The probability of selecting 3 women on the first, second, and third draws is (12/20) * (11/19) * (10/18) = 110/342. The probability of selecting 2 men on the fourth and fifth draws is (8/17) * (7/16) = 56/272. The probability of all five events occurring is (110/342) * (56/272) = 3/10.

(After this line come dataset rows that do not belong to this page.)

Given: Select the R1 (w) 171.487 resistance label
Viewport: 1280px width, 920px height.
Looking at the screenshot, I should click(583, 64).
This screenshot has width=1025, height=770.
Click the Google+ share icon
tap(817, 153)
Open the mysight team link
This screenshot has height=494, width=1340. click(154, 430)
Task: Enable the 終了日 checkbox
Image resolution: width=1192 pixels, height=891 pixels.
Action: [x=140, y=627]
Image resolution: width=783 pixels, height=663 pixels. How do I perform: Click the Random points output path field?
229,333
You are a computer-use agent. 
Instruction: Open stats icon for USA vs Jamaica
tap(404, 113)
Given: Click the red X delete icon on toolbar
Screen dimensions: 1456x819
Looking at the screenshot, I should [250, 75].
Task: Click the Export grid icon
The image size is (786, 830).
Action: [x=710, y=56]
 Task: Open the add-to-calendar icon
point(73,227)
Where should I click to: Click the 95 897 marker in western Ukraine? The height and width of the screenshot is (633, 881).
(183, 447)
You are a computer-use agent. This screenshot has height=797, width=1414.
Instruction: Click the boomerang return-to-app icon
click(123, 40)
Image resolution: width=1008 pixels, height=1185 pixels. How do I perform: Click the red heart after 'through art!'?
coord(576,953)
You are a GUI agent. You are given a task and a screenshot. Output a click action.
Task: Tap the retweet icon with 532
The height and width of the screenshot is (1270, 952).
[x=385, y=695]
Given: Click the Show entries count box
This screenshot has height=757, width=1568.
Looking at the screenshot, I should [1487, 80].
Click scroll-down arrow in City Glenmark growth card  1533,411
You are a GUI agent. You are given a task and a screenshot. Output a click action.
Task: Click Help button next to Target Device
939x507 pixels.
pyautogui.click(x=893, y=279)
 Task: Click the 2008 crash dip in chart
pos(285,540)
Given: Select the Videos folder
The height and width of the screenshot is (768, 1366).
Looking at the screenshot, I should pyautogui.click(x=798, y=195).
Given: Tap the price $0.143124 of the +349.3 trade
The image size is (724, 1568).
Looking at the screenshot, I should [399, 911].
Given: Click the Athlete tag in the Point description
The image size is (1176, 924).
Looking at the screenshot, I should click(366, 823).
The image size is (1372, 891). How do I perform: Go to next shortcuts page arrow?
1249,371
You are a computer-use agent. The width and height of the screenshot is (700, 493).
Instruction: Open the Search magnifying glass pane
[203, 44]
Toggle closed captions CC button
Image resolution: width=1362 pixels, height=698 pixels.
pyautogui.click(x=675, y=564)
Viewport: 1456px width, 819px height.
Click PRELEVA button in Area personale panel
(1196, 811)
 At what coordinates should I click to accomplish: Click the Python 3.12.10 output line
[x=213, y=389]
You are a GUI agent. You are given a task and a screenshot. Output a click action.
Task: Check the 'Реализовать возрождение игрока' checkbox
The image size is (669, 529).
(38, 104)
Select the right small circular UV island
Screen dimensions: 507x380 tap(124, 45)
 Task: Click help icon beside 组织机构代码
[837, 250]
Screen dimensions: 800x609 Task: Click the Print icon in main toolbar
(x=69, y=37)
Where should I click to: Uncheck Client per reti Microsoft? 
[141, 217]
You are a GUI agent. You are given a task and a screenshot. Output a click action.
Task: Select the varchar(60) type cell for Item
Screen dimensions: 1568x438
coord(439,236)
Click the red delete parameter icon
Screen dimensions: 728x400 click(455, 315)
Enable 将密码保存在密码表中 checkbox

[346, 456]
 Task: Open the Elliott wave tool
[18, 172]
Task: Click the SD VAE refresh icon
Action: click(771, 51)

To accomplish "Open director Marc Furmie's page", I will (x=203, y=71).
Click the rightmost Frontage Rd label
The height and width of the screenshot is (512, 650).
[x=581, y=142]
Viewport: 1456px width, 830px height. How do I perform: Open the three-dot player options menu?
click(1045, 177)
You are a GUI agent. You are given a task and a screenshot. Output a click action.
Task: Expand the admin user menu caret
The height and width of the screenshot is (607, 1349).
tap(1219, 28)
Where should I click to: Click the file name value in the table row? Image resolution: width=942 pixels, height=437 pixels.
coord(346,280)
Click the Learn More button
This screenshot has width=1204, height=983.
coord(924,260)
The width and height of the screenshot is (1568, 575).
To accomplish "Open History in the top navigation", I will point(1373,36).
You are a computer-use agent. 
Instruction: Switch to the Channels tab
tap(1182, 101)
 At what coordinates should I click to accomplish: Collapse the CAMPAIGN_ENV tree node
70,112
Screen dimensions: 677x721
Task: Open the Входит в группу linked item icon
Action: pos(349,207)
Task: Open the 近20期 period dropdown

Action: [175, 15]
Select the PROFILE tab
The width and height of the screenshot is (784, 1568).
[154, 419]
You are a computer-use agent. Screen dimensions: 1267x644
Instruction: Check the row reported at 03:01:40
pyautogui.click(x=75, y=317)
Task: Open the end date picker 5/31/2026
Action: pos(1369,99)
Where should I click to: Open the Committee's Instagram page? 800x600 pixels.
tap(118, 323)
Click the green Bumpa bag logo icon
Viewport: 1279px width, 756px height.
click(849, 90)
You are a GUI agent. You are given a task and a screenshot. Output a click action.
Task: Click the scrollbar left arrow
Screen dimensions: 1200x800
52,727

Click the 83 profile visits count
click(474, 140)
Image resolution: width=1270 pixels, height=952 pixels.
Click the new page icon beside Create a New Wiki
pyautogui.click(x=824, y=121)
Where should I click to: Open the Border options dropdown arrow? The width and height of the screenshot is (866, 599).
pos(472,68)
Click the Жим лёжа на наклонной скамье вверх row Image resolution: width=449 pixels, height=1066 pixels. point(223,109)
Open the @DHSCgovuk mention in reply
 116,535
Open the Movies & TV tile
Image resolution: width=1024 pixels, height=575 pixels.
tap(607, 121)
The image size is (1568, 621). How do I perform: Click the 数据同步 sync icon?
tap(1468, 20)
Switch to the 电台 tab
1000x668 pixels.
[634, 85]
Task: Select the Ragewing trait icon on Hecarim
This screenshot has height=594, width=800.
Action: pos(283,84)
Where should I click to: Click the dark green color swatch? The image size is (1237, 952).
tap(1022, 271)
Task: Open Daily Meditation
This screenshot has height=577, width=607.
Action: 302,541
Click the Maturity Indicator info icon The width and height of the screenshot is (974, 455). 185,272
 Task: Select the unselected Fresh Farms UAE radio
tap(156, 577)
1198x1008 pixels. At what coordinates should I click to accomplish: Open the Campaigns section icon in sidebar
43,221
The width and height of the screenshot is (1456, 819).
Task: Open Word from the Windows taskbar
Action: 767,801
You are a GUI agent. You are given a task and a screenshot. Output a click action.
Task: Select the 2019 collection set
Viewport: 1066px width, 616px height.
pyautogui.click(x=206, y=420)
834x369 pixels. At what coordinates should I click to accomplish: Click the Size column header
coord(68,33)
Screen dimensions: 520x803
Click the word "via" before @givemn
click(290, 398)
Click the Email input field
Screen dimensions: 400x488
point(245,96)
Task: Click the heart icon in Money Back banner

A bag contains 15 red balls, 10 blue balls, and 5 green balls. If 4 balls are randomly drawn from the bag without replacement, what is the probability that there are more red balls than blue balls?

  1. (1/2)

  2. (2/5)

  3. (3/5)

  4. (4/5)


Correct Option: C
Explanation:

There are 5 possible outcomes where there are more red balls than blue balls: (3 red, 1 blue), (3 red, 1 green), (2 red, 2 blue), (2 red, 1 green, 1 blue), and (1 red, 3 blue). The probability of each of these outcomes is given by the multinomial distribution: P(X = 3 red, 1 blue) = (4 choose 3) * (15 choose 3) * (10 choose 1) / (30 choose 4) = 1350 / 27405, P(X = 3 red, 1 green) = (4 choose 3) * (15 choose 3) * (5 choose 1) / (30 choose 4) = 675 / 27405, P(X = 2 red, 2 blue) = (4 choose 2) * (15 choose 2) * (10 choose 2) / (30 choose 4) = 2700 / 27405, P(X = 2 red, 1 green, 1 blue) = (4 choose 2) * (15 choose 2) * (5 choose 1) * (10 choose 1) / (30 choose 4) = 1350 / 27405, and P(X = 1 red, 3 blue) = (4 choose 1) * (15 choose 1) * (10 choose 3) / (30 choose 4) = 675 / 27405. The probability of more red balls than blue balls is the sum of these probabilities: 1350/27405 + 675/27405 + 2700/27405 + 1350/27405 + 675/27405 = 6750/27405 = 3/5.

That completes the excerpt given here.